SAP Who? Inside One of SAP's Smallest ERP Customer Success Stories
Artisan Hardwood Floors, a 37-employee company in Central Texas, doesn't look like a typical SAP buyer. But its decision to purchase SAP, and its experience so far, illustrates the promise and peril for SAP and rivals Oracle and Microsoft as they go after the small business ERP market in a big way.
In April 2008, SAP announced a new referral and incentive program for its partners and nonpartners to drive SMB customers' business SAP's way. The move, paying for new software business, was a first for SAP, and it shows just how much thirst enterprise software vendors have for new customers in the SMB business applications market. (See "SAP Pays Partners, Goes with Gusto for Small and Medium-Sized Business Customers" for an in-depth look at SAP's strategy.)
TBC International Consulting of Salado, Texas, was the SAP channel partner that eventually sold Bailey on the software and did the implementation. (Bailey was not the warmest of potential customers at first: "This SAP guy came in and he said, 'Hey, I want to sell you this product.' I ran him out of here a couple of times before he got through the door.")
The implementation team was just three people: two from TBC and a consultant hired by Bailey.
Unlike inside big companies, where sometimes no one wants to take full responsibility for an ERP rollout, Bailey became immersed in the software purchasing and rollout process. "I became a research junkie, and I learned about pieces of software in our price range and picked the best one," he says. "I'm a bit of an overachiever. So by the time those SAP consultants left, I probably could have been one." (To read about the workforce implications of SAP's SMB strategy, see "SAP's Push Into the SMB Market Is Creating a Skills Gap for IT Departments.")
Just after SAP's April announcement about its channel strategy, Patricia Hume, SAP's senior vice president for channel sales and strategic alliances in the SMB sector, told CIO: "Right or wrong, SAP has been for 35 years the leading industry supplier of ERP to large enterprises." And now, she added, SAP's goal is to "bust the myth that SAP is only for great, big companies."

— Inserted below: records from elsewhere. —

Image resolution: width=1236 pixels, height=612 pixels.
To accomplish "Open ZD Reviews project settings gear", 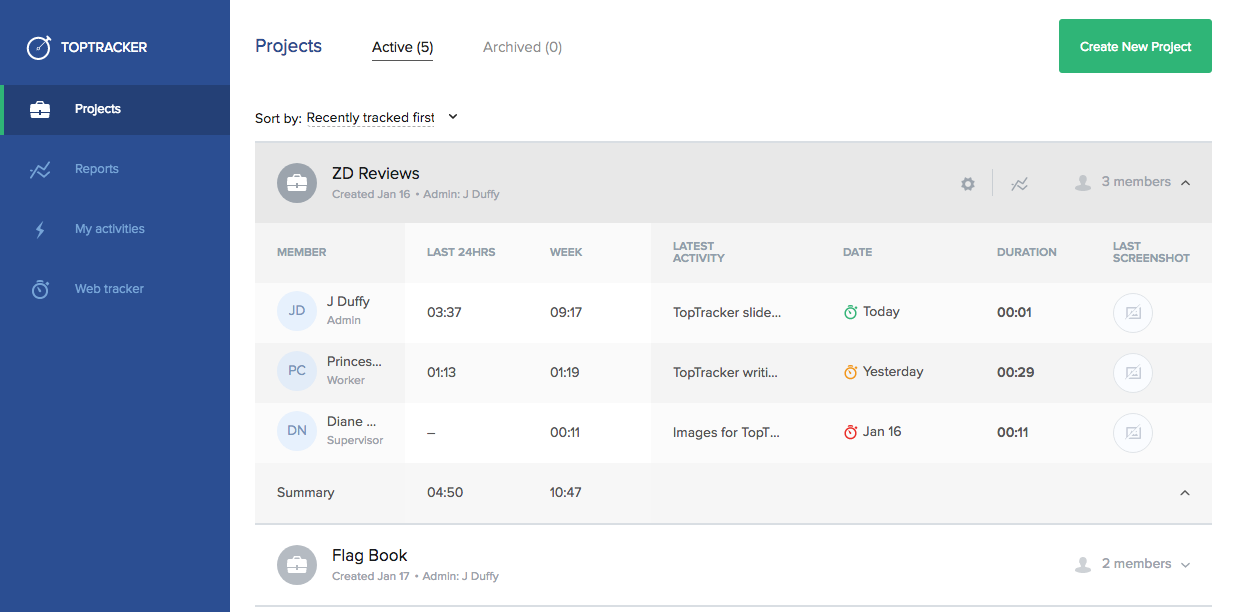I will pos(967,184).
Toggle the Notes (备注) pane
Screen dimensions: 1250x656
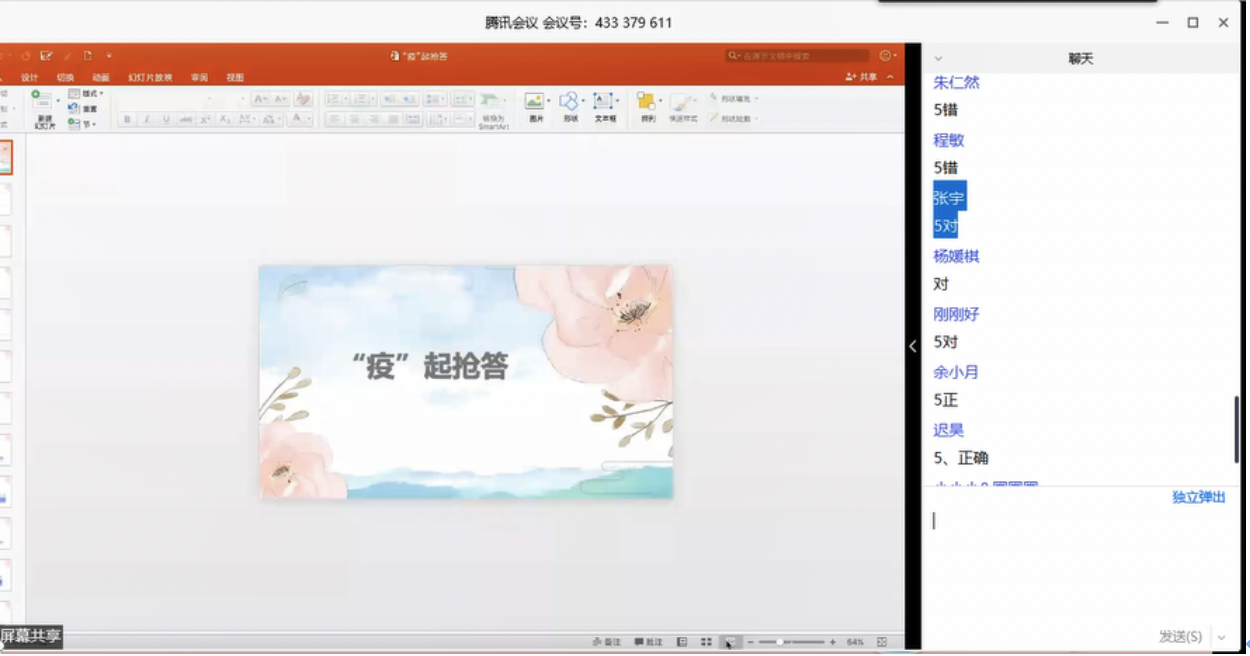coord(607,642)

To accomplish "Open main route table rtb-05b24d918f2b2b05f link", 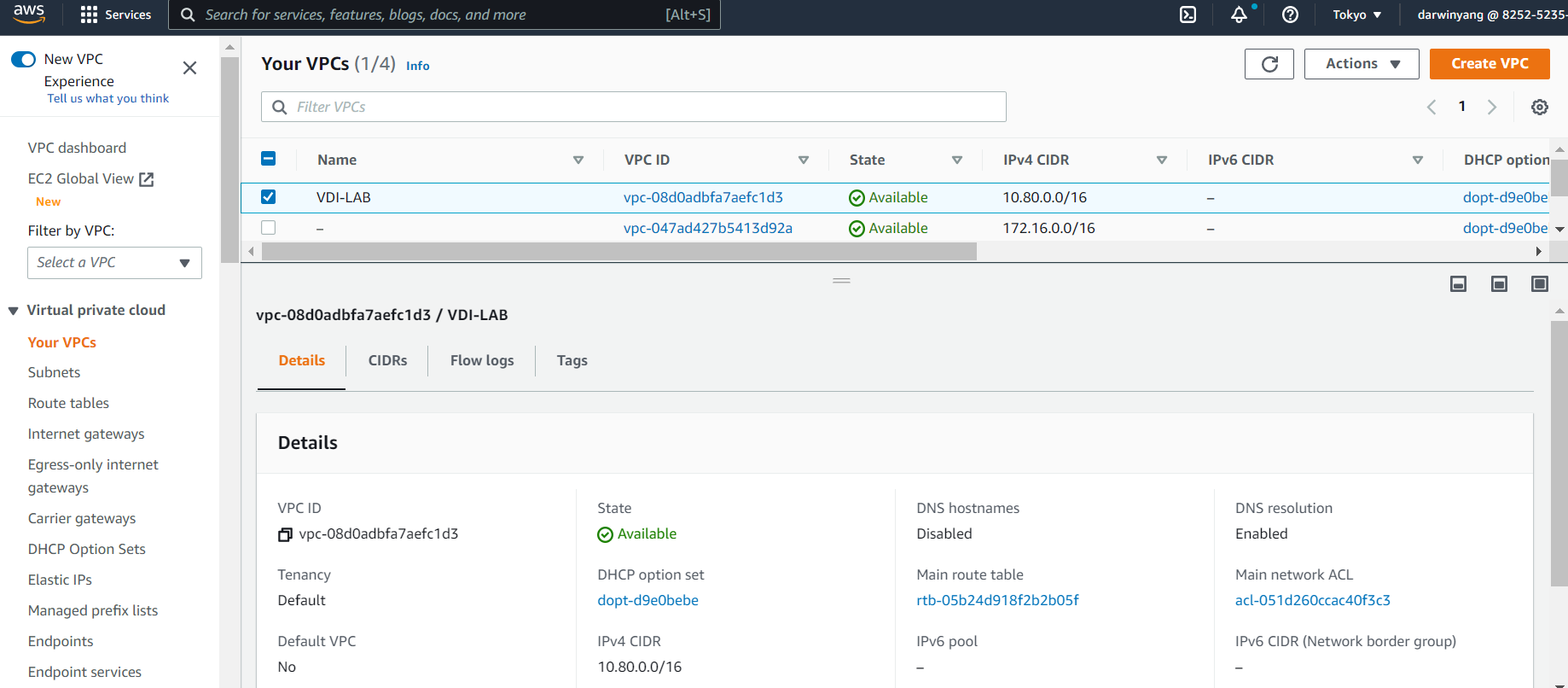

Can SAP Beat Microsoft's Ease of Use?
One of the key selling points for Bailey was BusinessOne's ease of use—an area where some of SAP's product sets have earned reputations for exactly the opposite in terms of usability, especially within large, complex implementations that required business process change. "It's one of the easiest products I've see to operate, both all the way from operations up to the accounting department," Bailey says.